Helsinki Design Lab: Addressing society’s wicked challenges

It may seem odd to start a blog post with talk of toasters, but in a conversation with Bryan Boyer this month, that is where the discussion took us. Bryan is the strategic design lead for Helsinki Design Lab, a division of Finnish Innovation Fund Sitra, and he reminded those assembled at the MaRS Global Leadership event on November 13 that once humans developed the capacity to generate electricity, all sorts of inventions became possible.

Somebody at some time in the last century thought of a new, easier and faster way of cooking bread. Sure, this inventor thought about what the device might look like and how it would function. What’s more interesting, though, is that this inventor had to think about something that had never been done before, something that would radically redefine the way people thought about bread. The toaster would produce new meaning and new beliefs around what was possible.

Sitra hopes to advance society’s ability to cope with complex issues such as climate change and demographic shifts by developing strategic design as a tool to better conceptualize and respond to so-called “wicked” challenges.

In using strategic design, Helsinki Design Lab has the potential to introduce new products or services to the city, changing the ways people interact with it and the values and beliefs they associate with it.

“We’re at the fuzzy front end of innovation,” says Bryan. “We are looking at change at a scale similar to the 1960s, but we don’t have a word for it yet.”

I like this quote from Bryan, but I would add that the current time period – as people look at ways to address these systemic, complex challenges – is far more dramatic than the 1960s. It is a culmination of multiple crises and myriad opportunities that could either defeat us or radically shift the ways in which societies operate.

Social Innovation Generation and MaRS are also very interested in exploring the various ways that design thinking and systems thinking can be applied to Canada’s wicked challenges, and Bryan’s visit gave us the opportunity to learn from Helsinki’s experience in this work.

During his presentation Bryan referenced the following quote from Wouter Vanstiphout, a historian of architecture and, since 2009, a professor of design and politics at the Delft University of Technology:

“If you really want to change a city… then it will require re-engaging with things like public planning, for example, or re-engaging with government, or re-engaging with large-scale institutionalized developers. I think that’s where the real struggle lies, that we re-engage with these structures and these institutions, this horribly complex dark matter.”

Bryan Boyer of Helsinki Design Lab at the Global Leadership Series event

I love this articulation of the need to engage with institutions and systems in our cities and countries that are tough, uncomfortable and fuzzy. The following are some questions that arise when you start looking at re-engaging those structures and institutions to co-create solutions.

  • What does it look like when government is capable of design?
  • What does it look like when the public is engaged in reimagining their city?
  • What challenges arise when introducing new innovations into a system that millions of people interact with?

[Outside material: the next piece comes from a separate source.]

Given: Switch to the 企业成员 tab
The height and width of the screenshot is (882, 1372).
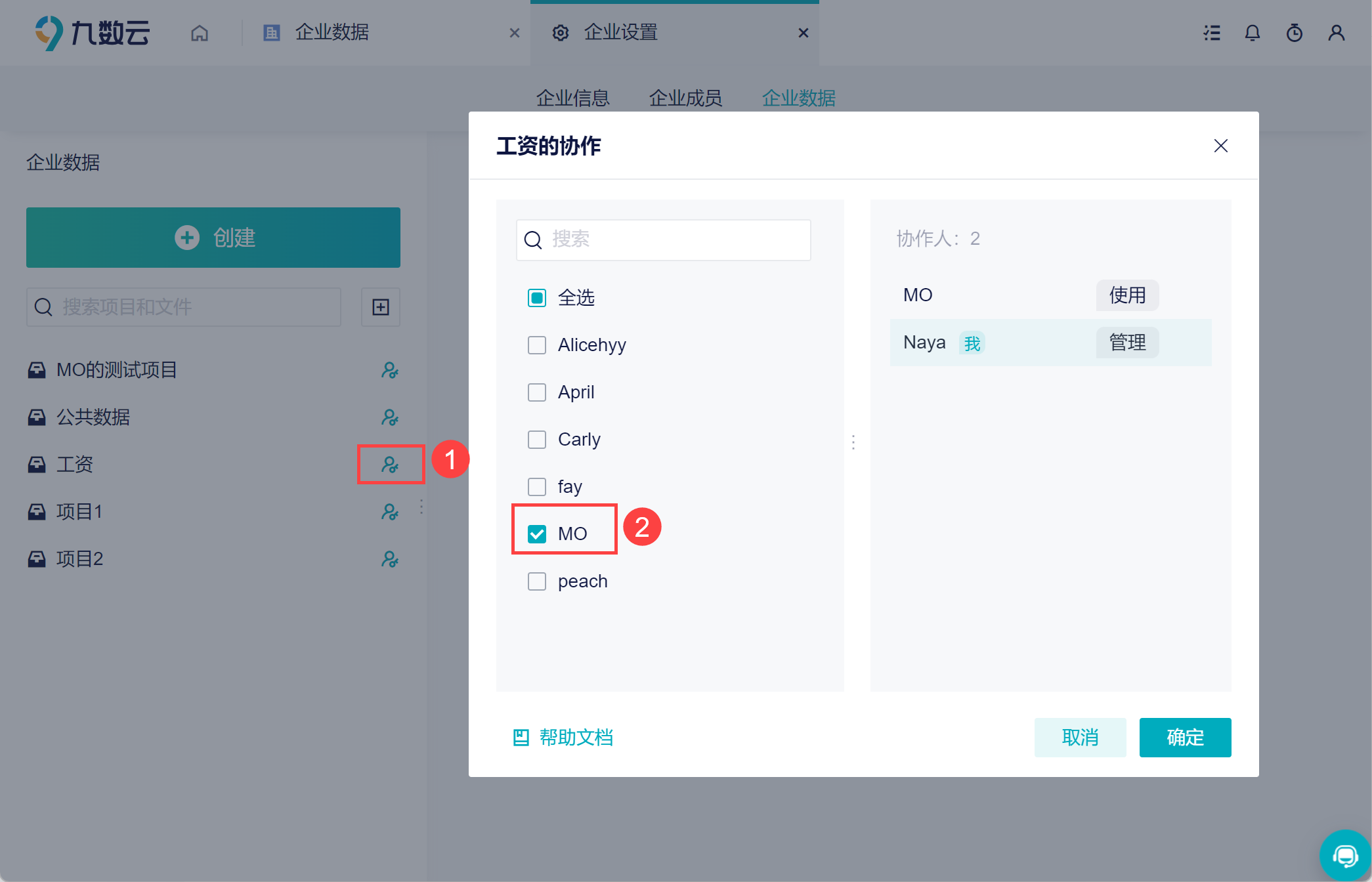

This is an exciting time for Ontario as MaRS and its partners continue development of the MaRS Solutions Lab. Every opportunity we have to learn more about what works and what does not—and what that means for a city—is valuable learning.

Bryan made me think not so much about the importance of good process and a cool lab methodology (though the Helsinki Design Lab also has those), but about the consequences of this kind of work: that fuzzy stuff of producing new meaning, new beliefs and new values, and how these things can’t be measured so much as observed and felt across generations. It’s what makes this work so important and why nobody does it alone.